Blackburn dismissed DeGette’s concerns.

“The documents have all been obtained through our regular investigatory work,” Blackburn said. “We have had things that come to us from whistleblowers, from subpoenas, from former employees, citizens that have filed FOIA request[s], the panel’s whistleblower portal, as I said, and also, an internet search archive search engine.” Blackburn said that Republican staff created some of the exhibits DeGette ticked through but added that they were based on materials submitted to the panel.

DeGette’s motion to dismiss the exhibits failed in a party-line vote.

U.S. Sens. Jeanne Shaheen (D-NH) and Ben Sasse (R-NE) made brief remarks before the panel. Shaheen took issue with the panel’s “political motivations” and called for the investigation to end, while Sasse based his support for the investigation on the “video footage of abortion clinic doctors and others discussing the sale of baby body parts for profit.”

Sasse’s rhetoric foreshadowed the rest of the hearing, as Republicans on the panel and their four other witnesses routinely made reference to “baby body parts” in their opening statements, questions, and testimonies.

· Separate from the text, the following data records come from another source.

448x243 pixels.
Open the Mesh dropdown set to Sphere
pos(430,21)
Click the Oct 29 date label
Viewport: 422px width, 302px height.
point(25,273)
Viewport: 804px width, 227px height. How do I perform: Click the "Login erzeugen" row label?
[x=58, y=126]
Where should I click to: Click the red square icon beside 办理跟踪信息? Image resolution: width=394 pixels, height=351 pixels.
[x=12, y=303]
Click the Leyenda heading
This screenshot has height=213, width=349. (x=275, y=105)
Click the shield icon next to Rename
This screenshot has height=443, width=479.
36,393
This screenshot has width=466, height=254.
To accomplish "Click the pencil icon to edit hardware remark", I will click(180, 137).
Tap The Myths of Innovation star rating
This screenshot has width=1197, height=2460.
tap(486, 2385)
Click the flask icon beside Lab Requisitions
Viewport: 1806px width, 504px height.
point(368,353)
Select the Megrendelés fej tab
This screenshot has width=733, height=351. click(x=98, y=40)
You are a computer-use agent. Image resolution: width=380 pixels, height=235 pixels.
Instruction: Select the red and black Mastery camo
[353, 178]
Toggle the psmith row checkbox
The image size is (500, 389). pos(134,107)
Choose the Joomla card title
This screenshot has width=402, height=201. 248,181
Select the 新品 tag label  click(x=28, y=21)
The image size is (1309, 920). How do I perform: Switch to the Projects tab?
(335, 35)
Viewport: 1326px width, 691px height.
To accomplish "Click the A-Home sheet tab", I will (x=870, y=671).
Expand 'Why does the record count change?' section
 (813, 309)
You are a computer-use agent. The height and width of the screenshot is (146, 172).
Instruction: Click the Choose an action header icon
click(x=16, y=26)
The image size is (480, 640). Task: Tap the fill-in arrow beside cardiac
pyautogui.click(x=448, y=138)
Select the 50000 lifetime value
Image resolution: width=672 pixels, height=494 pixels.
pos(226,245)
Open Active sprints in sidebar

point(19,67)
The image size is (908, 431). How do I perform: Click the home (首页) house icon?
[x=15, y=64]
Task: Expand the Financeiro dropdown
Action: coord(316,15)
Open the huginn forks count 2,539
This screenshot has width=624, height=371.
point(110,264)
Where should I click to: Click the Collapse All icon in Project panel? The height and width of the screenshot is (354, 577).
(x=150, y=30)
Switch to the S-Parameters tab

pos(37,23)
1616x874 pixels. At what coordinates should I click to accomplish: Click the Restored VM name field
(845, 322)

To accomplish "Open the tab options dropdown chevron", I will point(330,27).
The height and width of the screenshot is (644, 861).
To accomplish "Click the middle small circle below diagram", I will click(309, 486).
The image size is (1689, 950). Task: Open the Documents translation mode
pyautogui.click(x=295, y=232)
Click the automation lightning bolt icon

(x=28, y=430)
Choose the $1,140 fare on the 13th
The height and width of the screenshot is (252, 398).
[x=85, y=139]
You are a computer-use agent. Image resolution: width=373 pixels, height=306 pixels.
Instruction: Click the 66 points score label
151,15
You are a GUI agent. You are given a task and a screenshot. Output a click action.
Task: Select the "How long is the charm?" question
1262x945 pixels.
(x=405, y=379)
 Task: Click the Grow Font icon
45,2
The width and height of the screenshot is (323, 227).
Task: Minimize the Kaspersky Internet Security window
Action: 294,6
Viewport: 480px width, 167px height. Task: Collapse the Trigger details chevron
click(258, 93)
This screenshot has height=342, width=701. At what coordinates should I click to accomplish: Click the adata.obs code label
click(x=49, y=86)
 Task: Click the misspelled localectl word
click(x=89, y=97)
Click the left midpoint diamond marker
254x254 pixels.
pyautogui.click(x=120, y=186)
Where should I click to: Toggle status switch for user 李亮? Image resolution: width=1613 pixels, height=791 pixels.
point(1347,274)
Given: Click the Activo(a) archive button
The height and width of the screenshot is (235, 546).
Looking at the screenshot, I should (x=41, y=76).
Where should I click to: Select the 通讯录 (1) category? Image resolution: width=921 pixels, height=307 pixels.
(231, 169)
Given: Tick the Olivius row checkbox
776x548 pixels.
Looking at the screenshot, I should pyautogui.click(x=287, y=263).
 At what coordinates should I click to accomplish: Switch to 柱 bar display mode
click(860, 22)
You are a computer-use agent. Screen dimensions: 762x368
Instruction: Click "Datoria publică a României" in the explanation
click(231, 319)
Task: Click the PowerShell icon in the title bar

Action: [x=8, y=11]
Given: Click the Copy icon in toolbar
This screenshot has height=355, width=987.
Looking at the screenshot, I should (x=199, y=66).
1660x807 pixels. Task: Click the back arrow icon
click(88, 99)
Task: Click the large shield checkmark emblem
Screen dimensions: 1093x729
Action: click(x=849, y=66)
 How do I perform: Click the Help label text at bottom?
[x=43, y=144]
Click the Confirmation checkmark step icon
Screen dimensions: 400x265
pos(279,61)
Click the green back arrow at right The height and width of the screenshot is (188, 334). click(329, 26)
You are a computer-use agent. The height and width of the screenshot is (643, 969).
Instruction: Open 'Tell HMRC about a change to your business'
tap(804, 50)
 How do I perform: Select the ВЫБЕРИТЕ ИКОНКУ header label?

GOP witness Brian Lennon, a partner in the Michigan-based Warner Norcross & Judd and a former federal prosecutor, touted his objectivity as he alleged the existence of “probable cause” that abortion clinics and the “procurement business” violated federal law. Lennon said he did not have any clients involved in the abortion battle, but he does have another high-profile client, Michigan Gov. Rick Snyder (R), who is embroiled in the Flint water crisis.

Robert Raben, a Democratic witness who once served as counsel to House Judiciary Committee, told the panel that the “volume of inaccurate and deceptive information thrown about” would give most prosecutors pause.

As of January, GOP officials in 12 states have concluded investigations into claims that Planned Parenthood illegally profited from fetal tissue donation, and each one has cleared Planned Parenthood of wrongdoing.

Fay Clayton, the other Democratic witness and an attorney with Robinson Curley & Clayton, P.C., drew on her experience more than 15 years ago representing a nonprofit corporation that provided donated tissue to medical researchers. The nonprofit became the target of prominent anti-choice group Life Dynamics, which receives the majority of its funding from the fracking billionaires Dan and Farris Wilks, the main backers of Sen. Ted Cruz’s (R-TX) presidential campaign.

Providers told Rewire in March that a Life Dynamics document has been used to deceive and intimidate both patients and providers by threatening legal action should they go through with obtaining or providing abortion care.

Ranking Member Jan Schakowsky (D-IL) asked Clayton what should be done about the discredited videos.

“First thing you do, get Mr. Daleiden under oath,” Clayton said.